La seconda criticità riguarda la componente narrativa. Avere un’autentica leggenda del cinema come John Carpenter coinvolta nel progetto suggeriva aspettative elevate per quanto riguarda la storia e la caratterizzazione dei personaggi. Tuttavia, come dichiarato dallo stesso Carpenter, il suo approccio da giocatore appassionato lo avrà dunque portato a privilegiare il gameplay rispetto a un approfondimento narrativo più corposo. Ne risulta una trama funzionale e sufficientemente intrigante, ma che potrebbe lasciare insoddisfatti coloro che cercano un’esperienza narrativa più ricca e cinematografica.

Mission design e level design

Uno degli aspetti più riusciti del gioco è il design delle missioni e dei livelli. Ogni scenario è pensato per sfruttare al massimo le meccaniche cooperative, con percorsi multipli, ostacoli ambientali e nemici che richiedono approcci differenti. La varietà degli scenari evita la monotonia: città distrutte, laboratori abbandonati e aree industriali contaminate offrono sfide diverse e opportunità strategiche uniche.

Il level design è inoltre ottimizzato per il multiplayer: le aree permettono di muoversi liberamente senza rischiare che un giocatore rimanga bloccato, e ogni missione offre punti di interesse e segreti che premiano l’esplorazione. Questo contribuisce a creare un’esperienza ricca e stimolante, in grado di coinvolgere il giocatore sia nella componente cooperativa sia nell’analisi tattica delle situazioni.

Tecnica e prestazioni

Su Xbox Serie X, John Carpenter Toxic Commando si comporta in maniera eccellente: frame rate stabile e una grafica dettagliata e convincente. Gli effetti di luce e particelle, uniti alla resa delle orde nemiche, rendono ogni combattimento intenso e visivamente appagante.

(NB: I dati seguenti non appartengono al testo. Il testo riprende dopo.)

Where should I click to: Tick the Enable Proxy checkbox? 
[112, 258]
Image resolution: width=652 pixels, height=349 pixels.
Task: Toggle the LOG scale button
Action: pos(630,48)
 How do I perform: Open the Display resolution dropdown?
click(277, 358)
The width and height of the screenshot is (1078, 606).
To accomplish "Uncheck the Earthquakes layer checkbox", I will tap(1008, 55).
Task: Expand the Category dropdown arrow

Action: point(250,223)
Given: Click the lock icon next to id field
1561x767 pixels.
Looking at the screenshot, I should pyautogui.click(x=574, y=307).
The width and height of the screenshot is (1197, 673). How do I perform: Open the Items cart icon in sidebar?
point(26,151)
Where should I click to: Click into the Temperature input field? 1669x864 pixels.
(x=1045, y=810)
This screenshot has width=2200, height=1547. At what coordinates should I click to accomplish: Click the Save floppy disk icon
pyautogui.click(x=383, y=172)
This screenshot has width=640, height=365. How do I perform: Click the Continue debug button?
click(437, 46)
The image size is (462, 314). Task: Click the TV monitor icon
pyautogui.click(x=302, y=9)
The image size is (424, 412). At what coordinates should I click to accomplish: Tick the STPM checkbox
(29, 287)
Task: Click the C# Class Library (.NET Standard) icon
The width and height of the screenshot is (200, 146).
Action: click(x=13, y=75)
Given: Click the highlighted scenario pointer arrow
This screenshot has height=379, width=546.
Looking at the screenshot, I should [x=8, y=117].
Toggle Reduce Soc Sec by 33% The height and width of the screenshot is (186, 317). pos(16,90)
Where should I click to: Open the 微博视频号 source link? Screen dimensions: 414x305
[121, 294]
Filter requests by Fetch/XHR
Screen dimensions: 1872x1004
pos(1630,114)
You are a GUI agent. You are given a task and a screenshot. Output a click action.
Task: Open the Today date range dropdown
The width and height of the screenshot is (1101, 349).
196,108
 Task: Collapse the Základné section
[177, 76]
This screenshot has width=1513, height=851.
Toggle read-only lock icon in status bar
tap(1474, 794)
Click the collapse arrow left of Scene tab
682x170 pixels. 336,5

John Carpenter Toxic Commando Recensione – IN CONCLUSIONE

John Carpenter Toxic Commando è un titolo che riesce a coniugare azione frenetica, ironia e un multiplayer cooperativo di qualità. Nonostante le due criticità – la fruizione solitaria meno flessibile e la componente narrativa più limitata rispetto alle attese – il gioco riesce a intrattenere con efficacia e offre ore di divertimento, specialmente se affrontato con amici.

L’uso del Swarm Engine permette di gestire orde di nemici in maniera realistica e coinvolgente, il design dei livelli e delle missioni mantiene alta la tensione senza sacrificare la giocabilità, e l’ironia costante rende l’esperienza più leggera e godibile. La scelta di Carpenter di puntare più sul gameplay che sulla trama è coerente con l’obiettivo del gioco: offrire un’action cooperativa pura, immediata e intensa.

In conclusione, John Carpenter Toxic Commando si merita un voto di 8.5/10. È un titolo che conquista chi ama la cooperativa, la strategia in tempo reale e l’azione frenetica, con un tocco di ironia che lo rende unico nel panorama odierno. Anche se la trama avrebbe potuto essere più sviluppata e il gioco solitario meno vincolante, il divertimento e la qualità complessiva prevalgono, rendendolo un acquisto consigliato per chi cerca un’esperienza multiplayer memorabile.